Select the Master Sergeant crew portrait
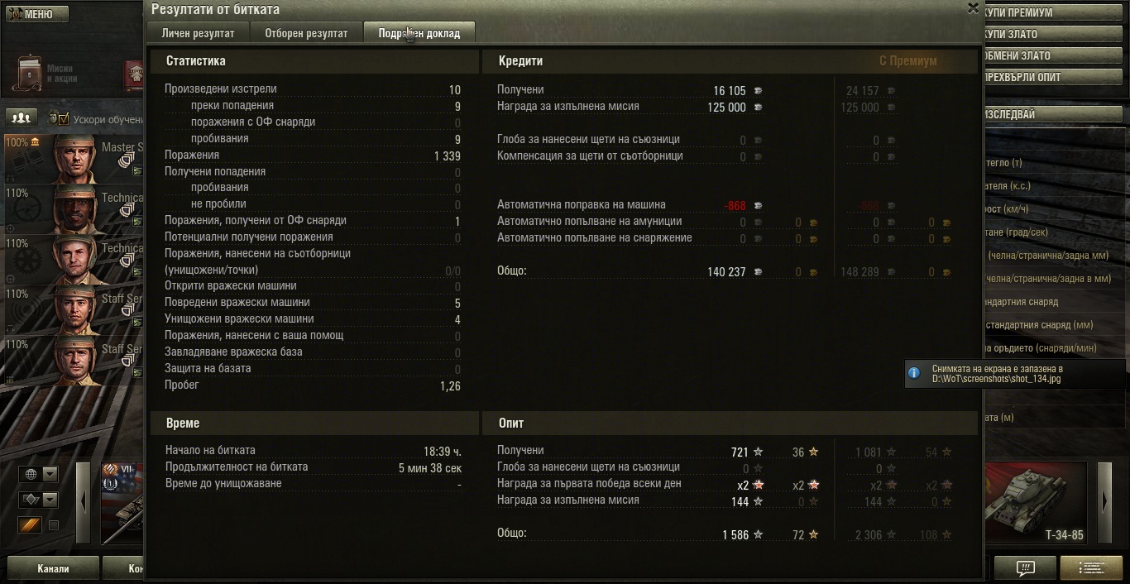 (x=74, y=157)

---

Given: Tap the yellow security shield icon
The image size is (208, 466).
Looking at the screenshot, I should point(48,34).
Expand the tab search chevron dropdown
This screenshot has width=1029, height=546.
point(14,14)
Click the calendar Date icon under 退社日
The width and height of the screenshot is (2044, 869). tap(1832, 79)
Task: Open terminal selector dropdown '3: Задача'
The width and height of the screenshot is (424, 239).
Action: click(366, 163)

DO THIS
Please reproduce the data above verbatim, from the line with "Click the calendar Date icon under 退社日" to the line with "Action: click(366, 163)", including both of those lines.

COMPLETED TASK
Click the calendar Date icon under 退社日
The width and height of the screenshot is (2044, 869). tap(1832, 79)
Task: Open terminal selector dropdown '3: Задача'
The width and height of the screenshot is (424, 239).
Action: click(366, 163)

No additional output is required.